Czy nota dyplomatyczna to informacja publiczna? Ministerstwo Spraw Zagranicznych twierdzi, że nie. Jednak niebawem pogląd ten może zweryfikować sąd administracyjny.

Marcin Puźniak domaga się od MSZ informacji publicznej dotyczącej wykonania przez polski rząd wyroku Europejskiego Trybunału Praw Człowieka w sprawie więzień CIA. Poprosił o przesłanie drogą elektroniczną pisma polskiego rządu skierowanego do rządu USA o gwarancje dla Saudyjczyka Abd al-Rahim al-Nashiriego. Resort odmówił.
– Wskazane przez pana pismo ma formę noty dyplomatycznej stanowiącej korespondencję dyplomatyczną pomiędzy rządem RP a rządem Stanów Zjednoczonych Ameryki – odpowiedziało wnioskodawcy MSZ.
Ministerstwo twierdzi, że korespondencja dyplomatyczna ze względu na to, iż jest „formą komunikacji w stosunkach dyplomatycznych pomiędzy państwami, przekazywaną w szczególny sposób z dochowaniem wymogów przewidzianych przez prawo i zwyczaj międzynarodowy, nie podlega upublicznieniu”. Nota dyplomatyczna – w ocenie MSZ – nie jest dokumentem dotyczącym spraw publicznych w rozumieniu art. 1 ust. 1 ustawy o dostępie do informacji publicznej (t.j. Dz.U. z 2014 r. poz. 782).

Krótkie zadanie: Przedstaw w formie krótkiej listy akapit z fragmentu dokumentu powyżej, który zaczyna się od słów „Marcin Puźniak domaga się”. Zachowaj jego główne fakty.

Przekazane dane:

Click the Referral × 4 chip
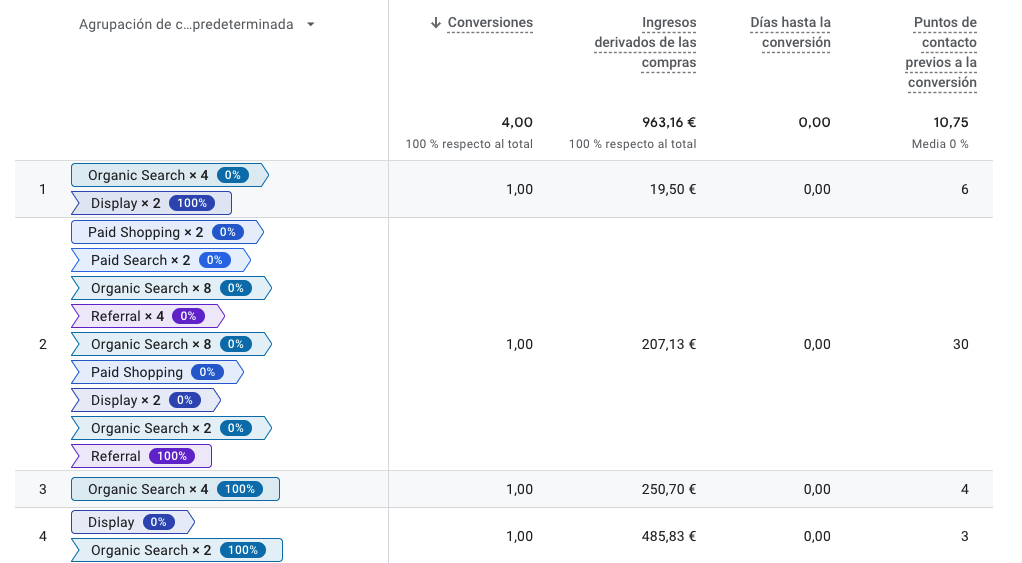Image resolution: width=1022 pixels, height=563 pixels. click(147, 316)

Odpowiedź:
- Marcin Puźniak żąda od MSZ informacji publicznej o wykonaniu przez polski rząd wyroku Europejskiego Trybunału Praw Człowieka w sprawie więzień CIA.
- Poprosił o przesłanie drogą elektroniczną pisma polskiego rządu do rządu USA w sprawie gwarancji dla Saudyjczyka Abd al-Rahim al-Nashiriego.
- Resort odmówił.